Recently, our company noticed some changes in the Microsoft Power Automate HTTP Request Received Trigger. In the past, our company leveraged this is in a multitude of ways, mainly to integrate ERP applications with Common Data Model data and using custom connectors to upload image files to Sharepoint in order to store them, however, recently we found that HTTP trigger has changed in the types of data that it can receive.
One of the first PowerApps use cases our practice encountered was a custom application that would allow this client’s service providers the ability to enter order data from their mobile devices. The user would enter the services that were disbursed and then solicit the customer’s signature to indicate their approval of the order. Thus, one of the requirements for this project was to capture the customer’s signature and generate a custom invoice that would contain the customer’s name and signature, as our client often ran into issues with their customers disputing charges for services provided.
At the time, PowerApps’ PenInput’s image property returned an image in “blob” format, which, when sent to a Power Automate workflow for storage in Sharepoint would lead to an unusable file. After doing some research, we designed a custom connector that would take the image and send it as a properly formatted file to a flow with the HTTP Request trigger. The custom connector would an HTTP request formatted as form-data – the image would be sent in the body of the request, and other information about the image would be sent in the request’s query parameters. The custom connector worked great and was used in 5 or 6 projects subsequent to our initial deployment.
Fast forward to a recent use case we had which required the same signature capture IP that we had developed. Easy, I thought, all I’d have to do is set up the custom connector and related Power Automate workflow and this aspect of the project would be done. However, I immediately ran into an issue – when I tried to test the signature upload functionality in the application we were working on, I immediately received an error saying that Power Automate could not accept requests that were not in JSON format.
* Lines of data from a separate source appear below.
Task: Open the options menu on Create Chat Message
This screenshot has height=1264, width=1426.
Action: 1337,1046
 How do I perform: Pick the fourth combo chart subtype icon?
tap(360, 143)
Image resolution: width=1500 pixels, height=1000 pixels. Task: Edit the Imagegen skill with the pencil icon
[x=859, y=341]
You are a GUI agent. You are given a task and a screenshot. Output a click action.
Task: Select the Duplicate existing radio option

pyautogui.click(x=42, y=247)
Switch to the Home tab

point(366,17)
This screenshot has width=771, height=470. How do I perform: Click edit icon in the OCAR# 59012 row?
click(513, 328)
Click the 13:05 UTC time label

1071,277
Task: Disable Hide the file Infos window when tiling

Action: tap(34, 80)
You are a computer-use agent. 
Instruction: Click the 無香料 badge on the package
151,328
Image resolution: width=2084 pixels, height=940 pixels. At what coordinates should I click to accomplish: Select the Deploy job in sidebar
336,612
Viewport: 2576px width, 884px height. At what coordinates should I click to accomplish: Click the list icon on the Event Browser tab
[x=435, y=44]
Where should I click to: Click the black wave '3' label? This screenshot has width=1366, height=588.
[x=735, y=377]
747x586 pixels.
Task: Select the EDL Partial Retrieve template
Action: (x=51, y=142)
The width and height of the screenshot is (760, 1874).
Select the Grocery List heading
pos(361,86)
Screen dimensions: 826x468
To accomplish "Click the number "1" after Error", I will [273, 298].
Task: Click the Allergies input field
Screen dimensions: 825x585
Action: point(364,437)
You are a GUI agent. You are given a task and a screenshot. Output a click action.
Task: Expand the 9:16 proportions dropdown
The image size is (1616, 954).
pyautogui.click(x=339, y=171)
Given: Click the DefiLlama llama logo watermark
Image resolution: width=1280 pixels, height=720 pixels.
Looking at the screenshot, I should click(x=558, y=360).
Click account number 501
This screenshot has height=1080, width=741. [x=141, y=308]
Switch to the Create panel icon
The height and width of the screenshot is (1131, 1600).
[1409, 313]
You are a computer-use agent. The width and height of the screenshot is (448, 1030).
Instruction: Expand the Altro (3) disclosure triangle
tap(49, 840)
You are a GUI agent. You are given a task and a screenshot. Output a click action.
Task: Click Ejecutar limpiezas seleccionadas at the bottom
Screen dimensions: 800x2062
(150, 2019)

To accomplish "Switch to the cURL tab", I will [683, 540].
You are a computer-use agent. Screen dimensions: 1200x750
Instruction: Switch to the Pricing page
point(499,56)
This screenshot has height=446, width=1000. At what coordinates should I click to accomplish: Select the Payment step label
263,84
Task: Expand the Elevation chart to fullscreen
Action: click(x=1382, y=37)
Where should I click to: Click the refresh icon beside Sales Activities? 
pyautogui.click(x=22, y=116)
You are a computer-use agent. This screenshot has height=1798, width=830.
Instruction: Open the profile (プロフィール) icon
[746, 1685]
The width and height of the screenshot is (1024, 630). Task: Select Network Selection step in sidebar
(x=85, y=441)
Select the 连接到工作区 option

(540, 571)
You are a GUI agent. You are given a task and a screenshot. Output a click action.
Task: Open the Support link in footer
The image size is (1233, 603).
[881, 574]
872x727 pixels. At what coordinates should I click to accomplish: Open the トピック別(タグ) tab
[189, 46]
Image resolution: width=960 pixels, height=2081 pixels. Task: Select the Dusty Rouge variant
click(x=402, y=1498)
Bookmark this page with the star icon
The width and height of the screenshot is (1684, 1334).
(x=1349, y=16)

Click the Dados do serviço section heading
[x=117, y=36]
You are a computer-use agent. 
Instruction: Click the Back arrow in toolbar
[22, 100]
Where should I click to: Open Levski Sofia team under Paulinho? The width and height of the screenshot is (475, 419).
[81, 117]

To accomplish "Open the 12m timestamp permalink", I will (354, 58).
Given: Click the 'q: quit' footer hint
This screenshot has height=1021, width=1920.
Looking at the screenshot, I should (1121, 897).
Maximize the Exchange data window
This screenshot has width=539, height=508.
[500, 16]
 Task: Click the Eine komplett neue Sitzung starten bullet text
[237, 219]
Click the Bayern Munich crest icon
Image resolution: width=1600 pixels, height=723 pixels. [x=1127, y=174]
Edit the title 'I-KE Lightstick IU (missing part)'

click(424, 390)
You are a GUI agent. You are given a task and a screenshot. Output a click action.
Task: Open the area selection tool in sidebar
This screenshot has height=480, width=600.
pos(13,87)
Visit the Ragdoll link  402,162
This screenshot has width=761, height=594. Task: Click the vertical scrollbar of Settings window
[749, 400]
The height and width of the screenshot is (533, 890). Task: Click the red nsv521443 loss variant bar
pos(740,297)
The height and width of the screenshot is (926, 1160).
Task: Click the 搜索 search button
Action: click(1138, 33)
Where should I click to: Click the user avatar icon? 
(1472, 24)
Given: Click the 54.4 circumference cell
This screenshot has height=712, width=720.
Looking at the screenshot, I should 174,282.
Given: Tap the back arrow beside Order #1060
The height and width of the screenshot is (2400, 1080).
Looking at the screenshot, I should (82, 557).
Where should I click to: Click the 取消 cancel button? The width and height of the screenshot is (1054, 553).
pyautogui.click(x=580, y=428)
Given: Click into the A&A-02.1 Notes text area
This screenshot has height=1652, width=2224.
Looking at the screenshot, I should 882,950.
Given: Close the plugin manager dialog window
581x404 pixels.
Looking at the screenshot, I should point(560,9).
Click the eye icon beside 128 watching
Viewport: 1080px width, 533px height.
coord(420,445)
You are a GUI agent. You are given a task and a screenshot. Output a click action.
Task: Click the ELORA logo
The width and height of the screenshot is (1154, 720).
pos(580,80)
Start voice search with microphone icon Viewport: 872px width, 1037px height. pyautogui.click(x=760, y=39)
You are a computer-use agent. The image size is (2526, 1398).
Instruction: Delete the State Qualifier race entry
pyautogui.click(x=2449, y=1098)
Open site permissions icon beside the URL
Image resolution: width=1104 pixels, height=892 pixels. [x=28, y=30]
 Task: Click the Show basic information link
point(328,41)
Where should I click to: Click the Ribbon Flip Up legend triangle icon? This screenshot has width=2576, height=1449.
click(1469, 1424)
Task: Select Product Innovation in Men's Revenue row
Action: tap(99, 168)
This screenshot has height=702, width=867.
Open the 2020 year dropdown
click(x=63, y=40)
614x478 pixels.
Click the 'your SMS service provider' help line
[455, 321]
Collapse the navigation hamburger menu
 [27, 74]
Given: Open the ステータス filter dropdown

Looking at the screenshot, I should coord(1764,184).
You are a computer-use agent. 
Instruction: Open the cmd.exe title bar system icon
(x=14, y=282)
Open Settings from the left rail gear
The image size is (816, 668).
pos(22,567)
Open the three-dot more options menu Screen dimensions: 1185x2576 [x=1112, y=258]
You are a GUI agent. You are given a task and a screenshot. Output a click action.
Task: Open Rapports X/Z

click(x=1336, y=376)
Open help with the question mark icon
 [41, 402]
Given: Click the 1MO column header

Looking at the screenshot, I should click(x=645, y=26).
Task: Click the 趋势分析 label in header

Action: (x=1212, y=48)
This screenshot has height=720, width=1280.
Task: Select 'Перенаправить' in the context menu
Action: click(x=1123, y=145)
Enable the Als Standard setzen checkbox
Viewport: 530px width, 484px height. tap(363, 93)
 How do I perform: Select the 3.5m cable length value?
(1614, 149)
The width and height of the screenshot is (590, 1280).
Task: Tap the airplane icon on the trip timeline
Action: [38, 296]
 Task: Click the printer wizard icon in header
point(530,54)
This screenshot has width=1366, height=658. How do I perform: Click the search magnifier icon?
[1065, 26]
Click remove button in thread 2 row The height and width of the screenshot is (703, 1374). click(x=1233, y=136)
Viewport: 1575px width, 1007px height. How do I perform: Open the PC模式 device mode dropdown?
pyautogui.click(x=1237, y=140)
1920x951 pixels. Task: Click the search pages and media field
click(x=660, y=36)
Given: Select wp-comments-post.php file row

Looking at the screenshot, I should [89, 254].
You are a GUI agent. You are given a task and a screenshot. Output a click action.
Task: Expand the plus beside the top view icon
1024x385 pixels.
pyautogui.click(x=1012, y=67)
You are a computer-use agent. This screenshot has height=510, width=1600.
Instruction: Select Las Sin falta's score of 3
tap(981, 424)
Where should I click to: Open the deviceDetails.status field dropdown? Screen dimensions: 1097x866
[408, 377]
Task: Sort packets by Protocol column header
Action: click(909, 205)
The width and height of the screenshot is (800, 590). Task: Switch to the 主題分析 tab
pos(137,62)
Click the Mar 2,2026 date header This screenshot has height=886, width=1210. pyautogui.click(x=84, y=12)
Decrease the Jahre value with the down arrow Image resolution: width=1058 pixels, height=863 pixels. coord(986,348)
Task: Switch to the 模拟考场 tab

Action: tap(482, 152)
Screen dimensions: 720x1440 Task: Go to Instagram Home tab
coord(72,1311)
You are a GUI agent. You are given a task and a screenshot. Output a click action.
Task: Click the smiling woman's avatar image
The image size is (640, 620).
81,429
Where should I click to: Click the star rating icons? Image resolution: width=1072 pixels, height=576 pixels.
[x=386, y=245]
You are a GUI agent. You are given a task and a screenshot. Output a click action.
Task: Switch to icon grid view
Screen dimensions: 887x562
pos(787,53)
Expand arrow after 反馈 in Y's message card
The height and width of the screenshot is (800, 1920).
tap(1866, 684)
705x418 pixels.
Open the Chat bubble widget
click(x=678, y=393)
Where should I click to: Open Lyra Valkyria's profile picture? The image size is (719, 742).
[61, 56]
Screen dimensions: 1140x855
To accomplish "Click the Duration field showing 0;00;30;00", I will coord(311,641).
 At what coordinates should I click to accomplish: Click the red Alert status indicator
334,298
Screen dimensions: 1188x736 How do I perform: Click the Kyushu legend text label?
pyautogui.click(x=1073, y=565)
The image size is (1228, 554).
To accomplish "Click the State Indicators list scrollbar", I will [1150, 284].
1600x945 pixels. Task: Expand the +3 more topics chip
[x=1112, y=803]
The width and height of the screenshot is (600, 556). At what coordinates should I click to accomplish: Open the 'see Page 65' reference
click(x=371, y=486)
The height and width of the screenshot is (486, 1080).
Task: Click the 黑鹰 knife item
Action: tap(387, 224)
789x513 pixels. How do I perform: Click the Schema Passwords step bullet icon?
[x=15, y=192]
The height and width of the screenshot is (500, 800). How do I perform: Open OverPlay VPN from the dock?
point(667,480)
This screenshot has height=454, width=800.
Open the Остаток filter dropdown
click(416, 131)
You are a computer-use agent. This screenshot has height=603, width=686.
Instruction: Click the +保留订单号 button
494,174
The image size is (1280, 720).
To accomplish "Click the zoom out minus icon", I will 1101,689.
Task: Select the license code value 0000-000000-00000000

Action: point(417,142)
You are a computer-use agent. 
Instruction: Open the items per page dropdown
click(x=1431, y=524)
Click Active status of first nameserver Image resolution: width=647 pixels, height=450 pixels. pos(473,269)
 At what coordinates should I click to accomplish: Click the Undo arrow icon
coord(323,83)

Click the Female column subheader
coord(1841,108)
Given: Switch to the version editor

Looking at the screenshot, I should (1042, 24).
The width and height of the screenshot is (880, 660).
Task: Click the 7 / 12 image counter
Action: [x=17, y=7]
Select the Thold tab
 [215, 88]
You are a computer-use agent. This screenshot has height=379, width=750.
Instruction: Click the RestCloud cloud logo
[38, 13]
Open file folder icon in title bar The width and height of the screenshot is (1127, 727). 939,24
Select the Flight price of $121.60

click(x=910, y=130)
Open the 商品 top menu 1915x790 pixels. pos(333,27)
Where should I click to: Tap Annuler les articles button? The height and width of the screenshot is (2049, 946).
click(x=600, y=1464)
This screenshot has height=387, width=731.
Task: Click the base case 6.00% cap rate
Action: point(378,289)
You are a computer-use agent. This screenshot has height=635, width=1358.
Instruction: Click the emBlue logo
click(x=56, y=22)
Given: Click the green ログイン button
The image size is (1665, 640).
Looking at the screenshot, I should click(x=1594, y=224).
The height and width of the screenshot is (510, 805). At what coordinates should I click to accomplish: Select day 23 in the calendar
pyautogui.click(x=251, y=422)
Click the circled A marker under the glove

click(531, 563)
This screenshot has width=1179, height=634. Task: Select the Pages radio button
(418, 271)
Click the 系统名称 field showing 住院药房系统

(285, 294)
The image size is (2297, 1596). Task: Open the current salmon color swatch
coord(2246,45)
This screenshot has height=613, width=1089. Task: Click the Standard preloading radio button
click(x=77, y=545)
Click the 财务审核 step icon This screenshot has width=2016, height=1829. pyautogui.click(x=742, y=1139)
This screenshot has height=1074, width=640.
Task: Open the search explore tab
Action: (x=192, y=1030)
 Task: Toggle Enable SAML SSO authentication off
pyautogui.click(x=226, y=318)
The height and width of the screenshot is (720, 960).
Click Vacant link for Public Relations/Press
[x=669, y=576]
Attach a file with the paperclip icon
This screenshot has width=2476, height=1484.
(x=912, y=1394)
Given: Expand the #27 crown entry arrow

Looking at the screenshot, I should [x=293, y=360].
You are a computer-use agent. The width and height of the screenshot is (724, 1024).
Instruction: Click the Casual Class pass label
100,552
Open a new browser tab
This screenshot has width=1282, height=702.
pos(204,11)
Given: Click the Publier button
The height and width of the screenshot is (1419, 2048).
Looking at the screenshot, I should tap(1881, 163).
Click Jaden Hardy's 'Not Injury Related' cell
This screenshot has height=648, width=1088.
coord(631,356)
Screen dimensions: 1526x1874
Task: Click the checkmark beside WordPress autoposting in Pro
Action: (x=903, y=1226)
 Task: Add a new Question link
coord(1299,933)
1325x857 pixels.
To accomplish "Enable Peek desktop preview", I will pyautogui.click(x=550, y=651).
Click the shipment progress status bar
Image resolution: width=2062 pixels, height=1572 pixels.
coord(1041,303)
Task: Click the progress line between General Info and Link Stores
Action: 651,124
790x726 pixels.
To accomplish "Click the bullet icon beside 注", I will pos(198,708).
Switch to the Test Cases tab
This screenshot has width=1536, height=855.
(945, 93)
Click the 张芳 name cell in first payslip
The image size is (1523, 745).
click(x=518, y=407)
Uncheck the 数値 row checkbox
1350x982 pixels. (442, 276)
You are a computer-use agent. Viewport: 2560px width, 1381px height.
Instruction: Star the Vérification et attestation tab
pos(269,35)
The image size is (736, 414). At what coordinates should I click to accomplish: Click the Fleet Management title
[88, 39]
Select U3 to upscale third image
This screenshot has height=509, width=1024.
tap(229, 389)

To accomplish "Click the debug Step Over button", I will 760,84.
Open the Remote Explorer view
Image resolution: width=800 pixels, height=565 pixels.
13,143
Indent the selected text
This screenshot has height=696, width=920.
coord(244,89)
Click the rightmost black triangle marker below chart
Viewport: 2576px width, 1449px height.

This presented multiple issues. From a budgetary standpoint, I hadn’t anticipated running into an issue with the tried and true methodology that we had used the previous 12 months. Even more pressing was the thought that perhaps that all of the deployed projects we had might not be working. Immediately, I checked all of our deployed projects to ensure that these have been working as necessary and found that they all were functioning as expected, and had properly uploaded images the same day my new custom connector had failed! My next step was twofold – I wanted to first test an existing connector in a sandbox environment as well as create an exact copy of the custom connector that would be hooked up to a brand-new Power Automate flow. What my test found was that the legacy flow and connector continued to work as expected, while the new flow had the trigger error I’d run into.
This meant that we needed to rethink our approach in this task. I spent some time trying editing the Custom Connector to reformat the request body into JSON format but was unable to get Power Automate to accept the request. After doing some digging, however, I identified a new approach. Fortunately, PowerApps had added a new function (JSON()) that would allow us to reformat the blob-formatted image file into a format that could be uploaded to Sharepoint. Leveraging this function with the second parameter set to the “IncludeBinaryData” enum allowed us to reformat the image and create a PowerApps triggered flow to send the file content (and other parameters) for upload to Sharepoint, removing the need for a custom connector. Essentially, we were able to eliminate the reliance on the custom connector by storing the reformatted file content in a variable, and then send it through flow, simplifying the process and giving us more visibility to any errors that PowerApps or Power Automate may encounter.
We learned quite a bit from this experience. Firstly, it underscores the importance of re-testing previous customizations when scoping a new project – just because something worked in the past doesn’t mean that it will work seamlessly today. In this case, Power Automate’s HTTP request trigger stopped accepting non-JSON formatted data in new flows, while older flows continued to function, but this lesson can apply to every aspect of development. Secondly, having to rework existing technology exposed us to the JSON() function which has a variety of functional use cases. Outside of the ability to properly format signatures or any other value entered in a Pen Input control, this function also allows us to format and export collection data which can offload asynchronous processes to Power Automate. Overall, what seemed like a major issue at first turned out to be good – it forced us to increase and stretch our knowledge of PowerApps and custom connectors, as well as reflect on our estimation process.